Tha was fab ....I really enjoyed that..... Ooooooo going to get my guitar out now I feel a song coming on :dance:


----------



## zipnolan (May 5, 2012)

enjoyed that, now that i know your van i'll look out for you.


----------



## lotty (May 5, 2012)

thanks for sharing, 
I bought a banjo about 2 years ago from a bric a brac shop with the intentions of getting it cleaned up and learn to play it. Unfortunatley never got round to it!


----------



## mark61 (May 5, 2012)

Brilliant.
Cool 814 too.


----------



## herbenny (May 5, 2012)

lotty said:


> thanks for sharing,
> I bought a bango about 2 years ago from a bric a brac shop with the intentions of getting it cleaned up and learn to play it. Unfortunatley never got round to it!



You should Lotty ...I only decided to learn the guitar when I hit forty and I am self taught.  Give it a go you might suprise yourself and find it really easy.  :banana:


----------



## Deleted member 13543 (May 5, 2012)

Amazing, incredible; really sums up Wildcamping, perhaps it should be the Wildcampers Anthem, with Northen Rail changed to Northern Trail, as trains haven't got much to do with Wildcamping??
Looking forward to more, keep em coming, Billy!! :banana:


----------



## n brown (May 5, 2012)

lotty said:


> thanks for sharing,
> I bought a bango about 2 years ago from a bric a brac shop with the intentions of getting it cleaned up and learn to play it. Unfortunatley never got round to it!



i'm not surprised,those bangoes are notoriously difficult to play.i play the bogpipes myself.


----------



## lotty (May 5, 2012)

n brown said:


> i'm not surprised,those bangoes are notoriously difficult to play.i play the bogpipes myself.



oops! here's the J to replace my g! am I forgiven? :lol-053:


----------



## n brown (May 5, 2012)

ta lotty,always happy to be passed a 'J'  .   never normally notice spelling but couldn't resist that one


----------



## maingate (May 5, 2012)

I used to play the rubber trumpet in an elastic band.


----------



## Deleted member 21686 (May 5, 2012)

lotty said:


> thanks for sharing,
> I bought a banjo about 2 years ago from a bric a brac shop with the intentions of getting it cleaned up and learn to play it. Unfortunatley never got round to it!

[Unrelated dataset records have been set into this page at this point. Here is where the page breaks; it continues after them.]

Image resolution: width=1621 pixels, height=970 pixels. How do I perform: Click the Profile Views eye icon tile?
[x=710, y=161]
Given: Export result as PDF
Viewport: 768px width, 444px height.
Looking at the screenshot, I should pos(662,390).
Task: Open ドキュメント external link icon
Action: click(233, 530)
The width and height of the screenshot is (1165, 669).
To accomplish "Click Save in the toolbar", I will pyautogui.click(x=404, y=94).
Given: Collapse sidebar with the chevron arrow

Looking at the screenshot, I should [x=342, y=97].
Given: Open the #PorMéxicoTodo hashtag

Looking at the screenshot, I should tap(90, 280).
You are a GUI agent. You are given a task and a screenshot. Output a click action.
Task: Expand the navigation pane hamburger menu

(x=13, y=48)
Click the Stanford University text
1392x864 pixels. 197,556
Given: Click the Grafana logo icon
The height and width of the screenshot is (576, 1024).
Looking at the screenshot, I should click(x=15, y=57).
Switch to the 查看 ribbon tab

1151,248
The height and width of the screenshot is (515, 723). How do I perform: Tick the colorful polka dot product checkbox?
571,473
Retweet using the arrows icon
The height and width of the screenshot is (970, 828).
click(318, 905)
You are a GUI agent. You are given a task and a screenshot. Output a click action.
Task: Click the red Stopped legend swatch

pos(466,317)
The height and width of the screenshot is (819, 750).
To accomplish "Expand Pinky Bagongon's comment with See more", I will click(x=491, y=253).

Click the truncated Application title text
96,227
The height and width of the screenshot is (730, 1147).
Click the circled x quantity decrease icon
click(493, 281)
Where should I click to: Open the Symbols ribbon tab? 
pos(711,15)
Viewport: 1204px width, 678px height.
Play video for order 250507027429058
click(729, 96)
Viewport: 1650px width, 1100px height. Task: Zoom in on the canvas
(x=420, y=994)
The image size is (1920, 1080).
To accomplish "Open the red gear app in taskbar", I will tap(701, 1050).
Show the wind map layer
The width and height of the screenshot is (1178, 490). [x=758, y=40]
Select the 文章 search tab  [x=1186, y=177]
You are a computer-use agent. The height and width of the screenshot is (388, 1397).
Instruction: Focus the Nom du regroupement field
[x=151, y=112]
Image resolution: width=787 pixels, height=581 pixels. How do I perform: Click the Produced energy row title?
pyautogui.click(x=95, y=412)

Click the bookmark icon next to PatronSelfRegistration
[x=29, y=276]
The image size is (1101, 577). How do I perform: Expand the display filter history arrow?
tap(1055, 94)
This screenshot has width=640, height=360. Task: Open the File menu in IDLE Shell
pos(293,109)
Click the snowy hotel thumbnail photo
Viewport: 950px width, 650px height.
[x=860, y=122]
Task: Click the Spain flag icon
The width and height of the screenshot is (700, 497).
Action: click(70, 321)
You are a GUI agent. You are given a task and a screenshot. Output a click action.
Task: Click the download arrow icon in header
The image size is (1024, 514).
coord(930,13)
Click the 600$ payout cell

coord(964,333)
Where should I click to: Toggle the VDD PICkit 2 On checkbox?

One of my ambitions Lotty is to buy and play a banjo


----------



## barryd (May 5, 2012)

Wheres the rest of the band.  Sounded like at least a 6 piece to me.

Liked the van, not sure about the music.


----------



## David & Ann (May 6, 2012)

Bagpipes at Glencoe, a few years back (2009)


----------



## ellisboy (May 6, 2012)

:welcome: Banjo Billy,nice truck :drive:


----------



## Robmac (May 6, 2012)

Great van and music


----------



## Deleted member 13859 (May 6, 2012)

loved it, great, love bango's and blue grass.

tranivanman:dance:


----------



## BanjoBilly (May 9, 2012)

*Thanks to all ...*

Thanks to all you guys who checked out the Video.  I had not realised this forum was so busy - good news for me as Wildcamping is my favourite mode.  I spend a lot of time in Ireland, and can point to some good places, also Dumfries/Galloway area, so when I get chance I will explore this site and post some tips.  Next music video is underway - (The White Hare!) so watch this space.  Thanks again.  Billy


----------



## BanjoBilly (May 9, 2012)

*Willy Ruby Band*



barryd said:


> Wheres the rest of the band.  Sounded like at least a 6 piece to me.
> 
> QUOTE]
> 
> The Willy Ruby Band on this track comprises Billy Lloyd (banjo, vocals, vocal harmonies, tenor guitar, whistles,) and Johno Leader, Bass, Drums, Lead guitar.  As you can tell, it was multi-tracked on the recording. The album also features Hannah Flynn (harmony vocals) and Jacob McCauley (bodhran)   When we play live, Colin Blakey plays Bass,  Pat Simmons on guitar.  Check out Willy Ruby on iTunes, Spotify, and (soon) Amazon.  Thanks.


----------



## Deleted member 13543 (Jun 9, 2012)

The Album - or whatever track you fancy, is now available on Amazon - Bill Lloyd : Willy Ruby [Explicit]: Bill Lloyd: Amazon.co.uk: MP3 Downloads and I really love it.  Can't wait to see the White Hare music video, that's going to be quite a challenge to do!!  That, and Northern Rail are my favourite tracks. :heart:


----------



## scenictraveller (Jun 10, 2012)

n brown said:


> i'm not surprised,those bangoes are notoriously difficult to play.i play the bogpipes myself.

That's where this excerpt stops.